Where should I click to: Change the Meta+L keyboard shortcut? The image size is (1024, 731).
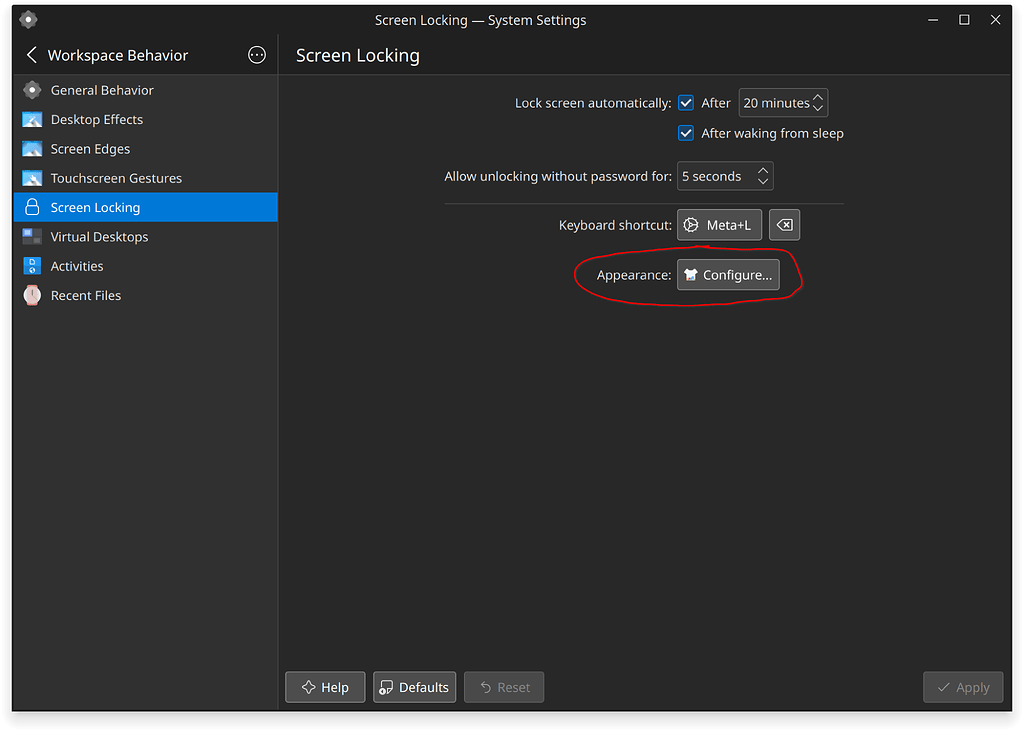[719, 224]
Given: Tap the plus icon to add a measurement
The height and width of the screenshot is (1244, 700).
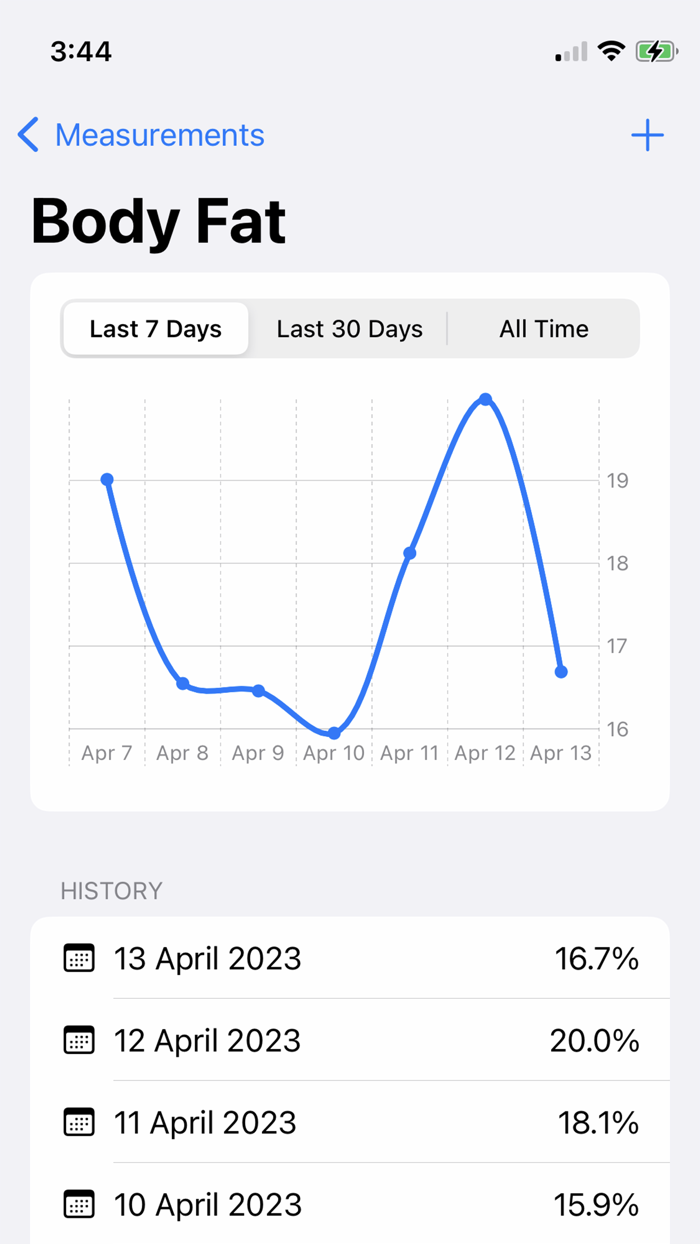Looking at the screenshot, I should click(647, 134).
====
Task to carry out> Copy the lines above word for word, without the pictures.

Response to the exercise>
Where should I click to: Change the Meta+L keyboard shortcut? The image size is (1024, 731).
[719, 224]
Given: Tap the plus icon to add a measurement
The height and width of the screenshot is (1244, 700).
Looking at the screenshot, I should click(647, 134).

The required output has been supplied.